● Exercise aim
In the records below, find the line with "This screenshot has height=344, width=602." and the line with "Select the 'Fit to user' row label"; return exactly those lines and every line between them.
########
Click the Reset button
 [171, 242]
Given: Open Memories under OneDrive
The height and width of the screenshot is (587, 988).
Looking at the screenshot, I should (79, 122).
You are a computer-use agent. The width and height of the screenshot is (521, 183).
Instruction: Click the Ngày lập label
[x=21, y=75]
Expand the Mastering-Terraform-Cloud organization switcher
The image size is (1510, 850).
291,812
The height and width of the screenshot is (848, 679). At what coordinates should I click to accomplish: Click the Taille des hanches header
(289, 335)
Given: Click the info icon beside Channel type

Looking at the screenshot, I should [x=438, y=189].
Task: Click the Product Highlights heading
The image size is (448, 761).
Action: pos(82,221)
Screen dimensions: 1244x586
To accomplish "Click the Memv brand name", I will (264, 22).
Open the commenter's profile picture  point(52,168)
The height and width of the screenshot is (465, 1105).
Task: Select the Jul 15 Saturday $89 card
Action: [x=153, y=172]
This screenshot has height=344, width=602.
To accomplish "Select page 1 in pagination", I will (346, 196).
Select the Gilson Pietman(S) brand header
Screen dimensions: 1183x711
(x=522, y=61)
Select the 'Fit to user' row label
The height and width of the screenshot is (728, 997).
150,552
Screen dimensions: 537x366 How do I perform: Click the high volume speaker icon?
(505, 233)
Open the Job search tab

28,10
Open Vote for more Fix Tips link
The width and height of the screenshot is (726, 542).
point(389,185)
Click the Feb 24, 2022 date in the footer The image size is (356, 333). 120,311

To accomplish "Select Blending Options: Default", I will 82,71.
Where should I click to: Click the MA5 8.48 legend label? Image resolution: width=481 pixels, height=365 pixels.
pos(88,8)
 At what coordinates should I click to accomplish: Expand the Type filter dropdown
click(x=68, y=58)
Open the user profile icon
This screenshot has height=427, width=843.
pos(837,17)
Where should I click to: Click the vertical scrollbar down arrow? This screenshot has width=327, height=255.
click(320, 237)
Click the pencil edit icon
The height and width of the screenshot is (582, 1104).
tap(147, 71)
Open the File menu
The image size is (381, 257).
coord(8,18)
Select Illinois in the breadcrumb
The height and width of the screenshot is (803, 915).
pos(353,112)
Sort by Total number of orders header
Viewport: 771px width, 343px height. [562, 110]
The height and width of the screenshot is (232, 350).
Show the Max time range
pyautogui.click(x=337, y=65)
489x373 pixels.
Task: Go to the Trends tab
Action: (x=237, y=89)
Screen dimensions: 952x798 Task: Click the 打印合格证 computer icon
########
● Expected answer
This screenshot has height=344, width=602.
To accomplish "Select page 1 in pagination", I will (346, 196).
Select the Gilson Pietman(S) brand header
Screen dimensions: 1183x711
(x=522, y=61)
Select the 'Fit to user' row label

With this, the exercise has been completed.